WHAT THIS TASK INVOLVES: Retype the entries exactly. Include every line.

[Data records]
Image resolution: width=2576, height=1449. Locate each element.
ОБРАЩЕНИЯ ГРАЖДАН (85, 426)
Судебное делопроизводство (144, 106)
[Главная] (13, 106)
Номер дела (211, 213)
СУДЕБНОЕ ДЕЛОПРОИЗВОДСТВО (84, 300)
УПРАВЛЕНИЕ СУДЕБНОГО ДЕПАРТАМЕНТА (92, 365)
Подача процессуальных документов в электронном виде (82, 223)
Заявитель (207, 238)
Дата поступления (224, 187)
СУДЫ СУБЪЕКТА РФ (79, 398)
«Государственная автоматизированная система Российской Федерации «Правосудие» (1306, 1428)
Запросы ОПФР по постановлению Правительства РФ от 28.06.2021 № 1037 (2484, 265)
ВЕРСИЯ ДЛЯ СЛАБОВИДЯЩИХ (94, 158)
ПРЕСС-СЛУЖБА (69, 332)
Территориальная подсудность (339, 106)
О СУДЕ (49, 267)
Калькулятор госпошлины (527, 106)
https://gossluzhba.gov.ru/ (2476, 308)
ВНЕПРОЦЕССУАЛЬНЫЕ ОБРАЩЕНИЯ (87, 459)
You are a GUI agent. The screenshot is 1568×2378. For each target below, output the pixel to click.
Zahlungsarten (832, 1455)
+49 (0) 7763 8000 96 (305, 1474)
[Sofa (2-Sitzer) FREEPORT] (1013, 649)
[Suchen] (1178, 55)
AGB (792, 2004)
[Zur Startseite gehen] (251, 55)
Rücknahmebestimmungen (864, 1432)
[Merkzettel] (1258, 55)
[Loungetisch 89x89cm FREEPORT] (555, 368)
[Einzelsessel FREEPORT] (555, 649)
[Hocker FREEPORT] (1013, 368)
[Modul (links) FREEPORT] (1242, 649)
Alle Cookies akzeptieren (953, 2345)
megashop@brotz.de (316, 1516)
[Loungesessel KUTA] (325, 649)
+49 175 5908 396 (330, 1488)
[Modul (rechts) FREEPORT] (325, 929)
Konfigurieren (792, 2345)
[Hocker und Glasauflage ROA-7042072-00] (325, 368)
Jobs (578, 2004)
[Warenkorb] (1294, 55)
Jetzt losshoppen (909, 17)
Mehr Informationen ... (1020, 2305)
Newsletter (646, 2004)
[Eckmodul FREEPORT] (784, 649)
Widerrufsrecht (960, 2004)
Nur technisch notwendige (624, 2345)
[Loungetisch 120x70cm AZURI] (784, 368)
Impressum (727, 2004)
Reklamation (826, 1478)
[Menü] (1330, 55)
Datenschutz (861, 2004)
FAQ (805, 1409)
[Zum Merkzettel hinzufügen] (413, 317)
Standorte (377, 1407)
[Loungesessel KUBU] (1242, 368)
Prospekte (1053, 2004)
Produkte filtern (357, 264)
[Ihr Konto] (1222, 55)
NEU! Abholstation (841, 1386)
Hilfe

RESULT OF THIS EXERCISE:
Image resolution: width=2576, height=1449. Locate each element.
ОБРАЩЕНИЯ ГРАЖДАН (85, 426)
Судебное делопроизводство (144, 106)
[Главная] (13, 106)
Номер дела (211, 213)
СУДЕБНОЕ ДЕЛОПРОИЗВОДСТВО (84, 300)
УПРАВЛЕНИЕ СУДЕБНОГО ДЕПАРТАМЕНТА (92, 365)
Подача процессуальных документов в электронном виде (82, 223)
Заявитель (207, 238)
Дата поступления (224, 187)
СУДЫ СУБЪЕКТА РФ (79, 398)
«Государственная автоматизированная система Российской Федерации «Правосудие» (1306, 1428)
Запросы ОПФР по постановлению Правительства РФ от 28.06.2021 № 1037 (2484, 265)
ВЕРСИЯ ДЛЯ СЛАБОВИДЯЩИХ (94, 158)
ПРЕСС-СЛУЖБА (69, 332)
Территориальная подсудность (339, 106)
О СУДЕ (49, 267)
Калькулятор госпошлины (527, 106)
https://gossluzhba.gov.ru/ (2476, 308)
ВНЕПРОЦЕССУАЛЬНЫЕ ОБРАЩЕНИЯ (87, 459)
You are a GUI agent. The screenshot is 1568×2378. For each target below, output the pixel to click.
Zahlungsarten (832, 1455)
+49 (0) 7763 8000 96 (305, 1474)
[Sofa (2-Sitzer) FREEPORT] (1013, 649)
[Suchen] (1178, 55)
AGB (792, 2004)
[Zur Startseite gehen] (251, 55)
Rücknahmebestimmungen (864, 1432)
[Merkzettel] (1258, 55)
[Loungetisch 89x89cm FREEPORT] (555, 368)
[Einzelsessel FREEPORT] (555, 649)
[Hocker FREEPORT] (1013, 368)
[Modul (links) FREEPORT] (1242, 649)
Alle Cookies akzeptieren (953, 2345)
megashop@brotz.de (316, 1516)
[Loungesessel KUTA] (325, 649)
+49 175 5908 396 (330, 1488)
[Modul (rechts) FREEPORT] (325, 929)
Konfigurieren (792, 2345)
[Hocker und Glasauflage ROA-7042072-00] (325, 368)
Jobs (578, 2004)
[Warenkorb] (1294, 55)
Jetzt losshoppen (909, 17)
Mehr Informationen ... (1020, 2305)
Newsletter (646, 2004)
[Eckmodul FREEPORT] (784, 649)
Widerrufsrecht (960, 2004)
Nur technisch notwendige (624, 2345)
[Loungetisch 120x70cm AZURI] (784, 368)
Impressum (727, 2004)
Reklamation (826, 1478)
[Menü] (1330, 55)
Datenschutz (861, 2004)
FAQ (805, 1409)
[Zum Merkzettel hinzufügen] (413, 317)
Standorte (377, 1407)
[Loungesessel KUBU] (1242, 368)
Prospekte (1053, 2004)
Produkte filtern (357, 264)
[Ihr Konto] (1222, 55)
NEU! Abholstation (841, 1386)
Hilfe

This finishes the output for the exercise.